Again, this isn’t anything new. You can look back to 1964 in the nation of Brazil. The U.S. government supported a coup of President Joao Goulart because they feared it would morph into a communist state in the same vain as China. The U.S. lent its support to military leader Humberto Castello Branco by encouraging street rallies and providing fuel and arms to those who were manning the military. This was certainly U.S. President Lyndon Baines Johnson’s pet project.

The same type of cases occurred in Indonesia, South Vietnam, the Congo, the Dominican Republic and Guatemala and the list goes on (heck, even in Canada; John Kennedy wanted John Diefenbaker gone as prime minister). Although these are rather well-known to non-partisan news junkies and historians of U.S. foreign policy, there is another regime change that many are unfamiliar with: Iraq and the implementation of Saddam Hussein.

You remember Hussein, correct? He was the guy that supposedly had weapons of mass destruction and orchestrated the 9/11 attacks. Of course, this was a complete fabrication and regurgitated by the mainstream media (doesn’t that sound like fake news?).

In 1959, the U.S. government attempted to assassinate Abd al-Karim Qasim, head of Iraq. The CIA hired Saddam Hussein, but it was a failure. Four years later, the U.S. tried again and was successful. The CIA-organized coup led to the rise of Hussein and his Ba’ath Party. He returned from Egypt and served as the nation’s head of secret service. Supported by the CIA, the newly planted Iraqi regime executed thousands of communist and liberal activists and organizers. Years later, Saddam rose to power, only to be taken out by the very government that aided and abetted his ascension to the throne.

The U.S. has regularly intervened into the democratic elections in Afghanistan on several occasions, particularly in 2009 and 2014. This is interesting because thousands of men and women from partnering militaries have lost their lives just so Afghanistan can have democracy.

Do Americans have the right to be upset if it is true that Putin and the Russian somehow hacked the U.S. election? There’s an old saying: those who live in glass houses shouldn’t throw stones.

The American people have elected presidents time and again who have instructed the CIA and the U.S. military to engage in regime change, initiate foreign interventions and, yes, meddle in the elections of other countries, even if it doesn’t have anything to do with the U.S.

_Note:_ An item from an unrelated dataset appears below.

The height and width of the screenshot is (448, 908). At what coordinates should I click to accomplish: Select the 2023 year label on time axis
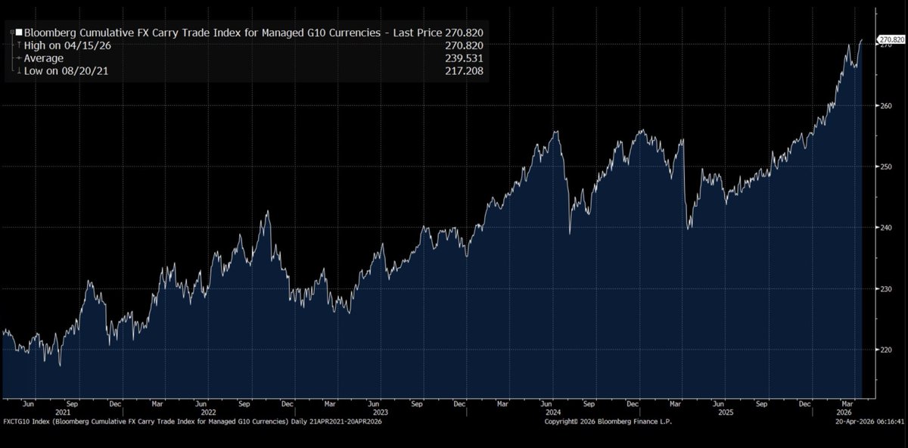click(x=379, y=412)
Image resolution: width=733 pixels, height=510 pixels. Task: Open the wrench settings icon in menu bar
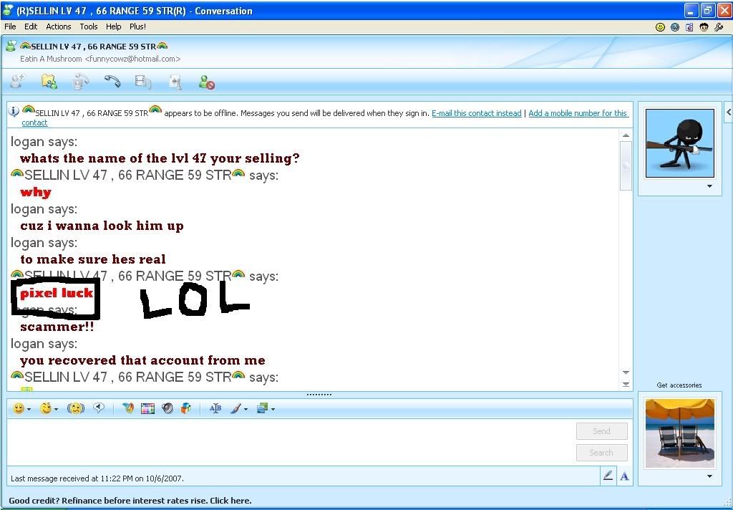click(x=719, y=27)
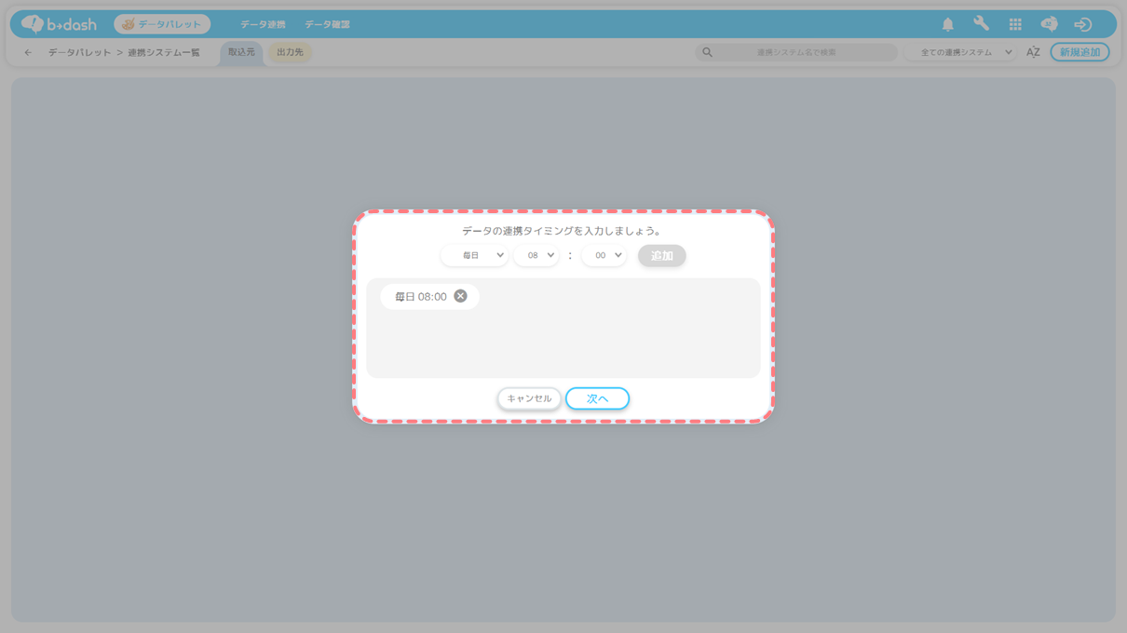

Clinton had a record of agreeing with this asinine foreign policy, and there is no reason to suggest that she would have suddenly tergiversated and institute a more humble foreign policy.

Although the president-elect, someone who likes to fiddle around with the truth, hasn’t explicitly said that he would maintain the American tradition of regime change, you can make a bet that nothing will really change over the next four years. Akin to his predecessors, particularly George W. Bush and Barack Obama, leaders who have started and expanded wars, Trump will not be someone who establishes a tame, quiet and non-interventionist foreign policy. He may not like past wars, but he will likely approve of future conflicts.

Whether or not Russia has delegitimized the U.S. election, the American people should first vent their anger and frustration to those in Langley, the Pentagon and Washington. These are venues containing the brains behind overseas election rigging and disposing of foreign leaders and governments they disapprove of.

And Putin is definitely one of the leaders on their list right now.